§ **Отрывок со страницы**
********************

В результате связанного с еврейским поселением оживления экономики возникла также и усиленная тяга в Палестину окрестного арабского населения из Египта и Сирии, открывшего для себя новые возможности заработка. Этот поток резко усилился после Первой мировой войны при британском управлении и до самого 1947 г. возрастал пропорционально притоку евреев. Жизненный уровень арабского населения Палестины отставал от еврейского, но был выше, чем в других арабских странах.
С самого начала понимание между лидерами двух групп было исключено из-за их разного положения в мире. Еврейское руководство было выборным и зависело от общественного мнения в Европе и разных идейных течений, а арабское – наследственным (хотя в угоду англичанам случались формальные выборы) и зависимым от поддержки родственных кланов (в том числе и из соседних стран).
Еврейская политика по отношению к арабам в течение десяти летий исходила из мифических интересов «арабских трудящихся» (Бен-Гурион: «Только в узких кругах арабской верхушки есть эгоистические причины бояться еврейской иммиграции… Могут ли быть сомнения, что только помощь еврейских рабочих приведет к развитию арабского рабочего класса?»), ставила своей целью сомнительное «взаимовыгодное сосуществование» и стремилась юридически обосновать свои достижения. То есть старательно закрывала глаза на качественное отличие арабского, феодального общества от европейских стереотипов. Этим она скорее импонировала британской администрации.

********************

§ **Данные**
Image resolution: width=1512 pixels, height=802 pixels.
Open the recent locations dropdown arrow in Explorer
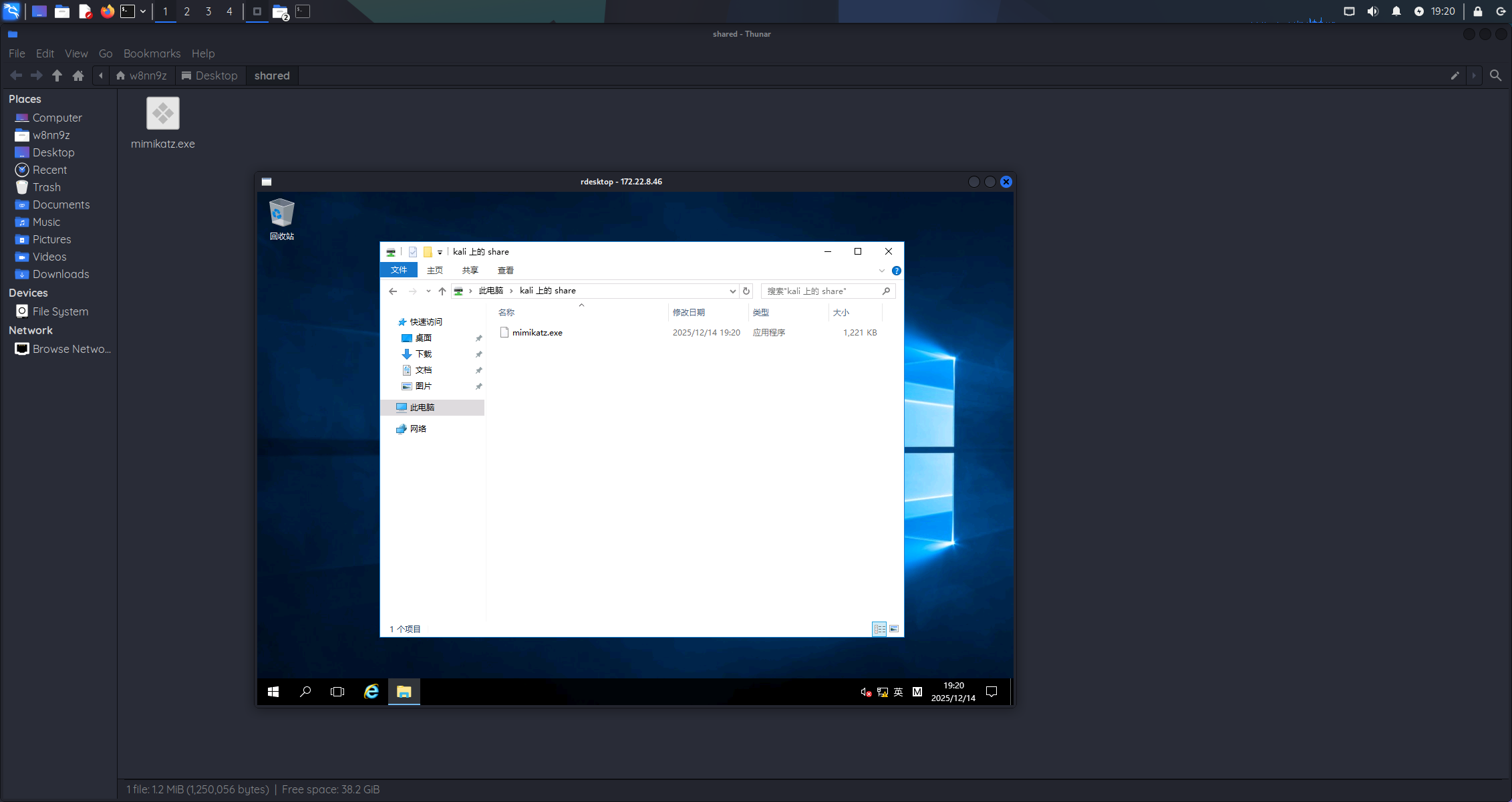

********************

§ **Задание**
Замените «Египта» на «Ливана» в той части отрывка, которая начинается со слов «В результате связанного» и заканчивается словами «других арабских странах.», и приведите эту часть целиком.

§ **Ответ**
В результате связанного с еврейским поселением оживления экономики возникла также и усиленная тяга в Палестину окрестного арабского населения из Ливана и Сирии, открывшего для себя новые возможности заработка. Этот поток резко усилился после Первой мировой войны при британском управлении и до самого 1947 г. возрастал пропорционально притоку евреев. Жизненный уровень арабского населения Палестины отставал от еврейского, но был выше, чем в других арабских странах.